Member of Uttar Pradesh Legislative Assembly
- In office 11 March 2017 – 4 June 2024
- Preceded by: Shankhlal Majhi
- Succeeded by: Dharamraj Nishad
- Constituency: Katehari
- In office 17 October 1996 – 6 March 2012
- Preceded by: Masood Ahmad
- Succeeded by: Azimulhaq Pahalwan
- Constituency: Tanda
- In office 22 June 1991 – 4 December 1993
- Preceded by: Gopi Nath Verma
- Succeeded by: Masood Ahmad
- Constituency: Tanda

Member of Uttar Pradesh Legislative Council
- In office 7 July 1986 – 15 January 1991
- Constituency: elected by Legislative assembly members

Personal details
- Party: Samajwadi Party
- Other political affiliations: Bahujan Samaj Party Janata Dal Lok Dal
- Spouse: Shobhawati Verma
- Alma mater: Kulbhaskar Ashram Degree College (Allahabad), Kanpur University
- Occupation: Politician

= Lalji Verma =

Indian politician

Lalji Verma (born 5 January 1955) is an Indian politician from the Samajwadi Party and former member of the Legislative Assembly. He represented Katehari Assembly constituency in 18th Uttar Pradesh Assembly. In the 2024 Indian general elections, he was elected as a Member of Parliament in the Lok Sabha as a member of Samajwadi Party.

== Biography ==
Verma was born in the village of Mohiuddinpur, in Uttar Pradesh, India, on 5 January 1955 in a Kurmi family. He completed a Master of Science on agricultural science. He is an active political and social worker and a member of the Samajwadi party.

==Personal life==
Verma is married to Shobhawati Verma and has one son, Vikas Verma, and two daughters, Akanksha Verma, and Dr. Chhaya Verma.
His son Vikas Verma committed suicide on 14 March 2018.

==Political career==
Verma started his political career by involving himself in student politics.
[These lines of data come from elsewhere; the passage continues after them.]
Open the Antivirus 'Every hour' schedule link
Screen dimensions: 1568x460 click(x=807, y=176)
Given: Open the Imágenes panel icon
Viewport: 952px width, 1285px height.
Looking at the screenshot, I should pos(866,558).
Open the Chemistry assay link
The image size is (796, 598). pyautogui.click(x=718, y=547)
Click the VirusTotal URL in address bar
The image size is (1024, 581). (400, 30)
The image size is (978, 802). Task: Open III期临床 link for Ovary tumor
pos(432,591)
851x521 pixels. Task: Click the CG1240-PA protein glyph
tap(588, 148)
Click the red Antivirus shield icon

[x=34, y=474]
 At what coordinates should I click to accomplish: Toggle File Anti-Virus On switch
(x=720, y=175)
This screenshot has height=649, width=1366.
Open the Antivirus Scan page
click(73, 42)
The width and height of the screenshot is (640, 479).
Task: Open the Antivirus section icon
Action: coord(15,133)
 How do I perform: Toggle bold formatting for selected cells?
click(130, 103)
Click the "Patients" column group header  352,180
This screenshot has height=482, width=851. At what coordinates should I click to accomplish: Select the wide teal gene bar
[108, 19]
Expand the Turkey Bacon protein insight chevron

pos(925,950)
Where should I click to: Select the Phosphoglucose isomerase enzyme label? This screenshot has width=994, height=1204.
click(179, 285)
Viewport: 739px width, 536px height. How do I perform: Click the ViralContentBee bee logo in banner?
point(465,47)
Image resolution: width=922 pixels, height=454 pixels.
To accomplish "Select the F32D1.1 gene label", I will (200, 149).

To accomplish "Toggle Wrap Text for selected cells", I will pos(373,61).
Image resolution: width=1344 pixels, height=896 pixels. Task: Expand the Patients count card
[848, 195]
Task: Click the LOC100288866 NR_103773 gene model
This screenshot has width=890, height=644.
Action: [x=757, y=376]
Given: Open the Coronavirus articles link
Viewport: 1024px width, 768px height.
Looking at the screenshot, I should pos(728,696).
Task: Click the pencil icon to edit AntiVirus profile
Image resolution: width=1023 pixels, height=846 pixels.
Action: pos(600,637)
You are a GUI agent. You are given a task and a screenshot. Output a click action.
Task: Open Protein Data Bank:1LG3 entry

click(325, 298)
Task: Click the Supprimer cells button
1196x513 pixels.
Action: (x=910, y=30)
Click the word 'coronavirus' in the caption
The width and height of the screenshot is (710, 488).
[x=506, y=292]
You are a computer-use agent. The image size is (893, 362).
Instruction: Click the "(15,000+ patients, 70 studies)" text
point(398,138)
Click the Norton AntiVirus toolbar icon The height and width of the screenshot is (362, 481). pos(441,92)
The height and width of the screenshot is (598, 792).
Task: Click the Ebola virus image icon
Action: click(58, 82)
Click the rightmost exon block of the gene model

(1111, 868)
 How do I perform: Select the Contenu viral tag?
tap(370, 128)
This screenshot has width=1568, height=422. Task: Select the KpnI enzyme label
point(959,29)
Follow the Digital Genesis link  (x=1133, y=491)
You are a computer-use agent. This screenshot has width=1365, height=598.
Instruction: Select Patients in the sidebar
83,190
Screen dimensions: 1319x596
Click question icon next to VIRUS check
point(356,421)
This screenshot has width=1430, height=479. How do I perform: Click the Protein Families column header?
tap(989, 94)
He became the general secretary of the Tanda student union in 1973. He also was the general secretary of Kulbhaskar Ashram Degree College, Allahabad from 1977 to 1978. He was member of Uttar Pradesh legislative council from 7 July 1986 to 15 January 1991. He has also been elected member of the Uttar Pradesh legislative assembly in 1991, 1996, 2002, 2007, 2017, and 2022.

==Positions held==
Verma has held these positions so far:

- State Minister (Independent Charge) for Jail from 21 September 1997 to 19 October 1997.
- Minister for Public Enterprises from 3 May 2002 to 12 October 2002.
- Minister for Medical Education from 13 October 2002 to 29 August 2003, 17 May 2007 to 4 February 2008 & 2 May 2008 to 11 March 2012
- Minister for Handicapped Welfare from 17 May 2007 to 4 February 2008.
- Acting Chairman, Questions & Reference Committee of Uttar Pradesh Legislative Council from August 1990 to January 1991.
- Acting Chairman, Questions & Reference Committee of Uttar Pradesh Legislative Assembly in 1998–1999.
- Chairman, Joint Committee on the Public Undertakings & Corporations of U.P. Legislative Assembly in 1997–1998.
- Chairman, Committee on Government Assurances of U.P. Legislative Assembly in 1999–2001.
- Member, Business Advisory Committee of Uttar Pradesh Legislative Assembly in 1991, 1992, 2002, 2003, 2004, 2007–2008 and 2008–2009.
- Member, Panel of Presiding Members of Uttar Pradesh Legislative Assembly in 1997–1998.
- Member, Questions & Reference Committee of Uttar Pradesh Legislative Assembly in 1997–1998.
- Member, Rules Committee of Uttar Pradesh Legislative Assembly in 2002–2003, 2007–2008 and 2008–2009.
- Member, Privilege Committee of Uttar Pradesh Legislative Assembly in 2007–2008 and 2008–2009.
- Minister for Parliamentary Affairs of Uttar Pradesh in 2007 to 11 March 2012
- Minister for Finance of Uttar Pradesh in 2008 to 2012

==Candidate==
Verma was the candidate of BSP from Sravasti for the Lok Sabha elections in 2014.

Verma was the candidate of BSP from Katehari for the Vidhan Sabha elections in 2017. Verma won the election of Vidhan Sabha from Katehari.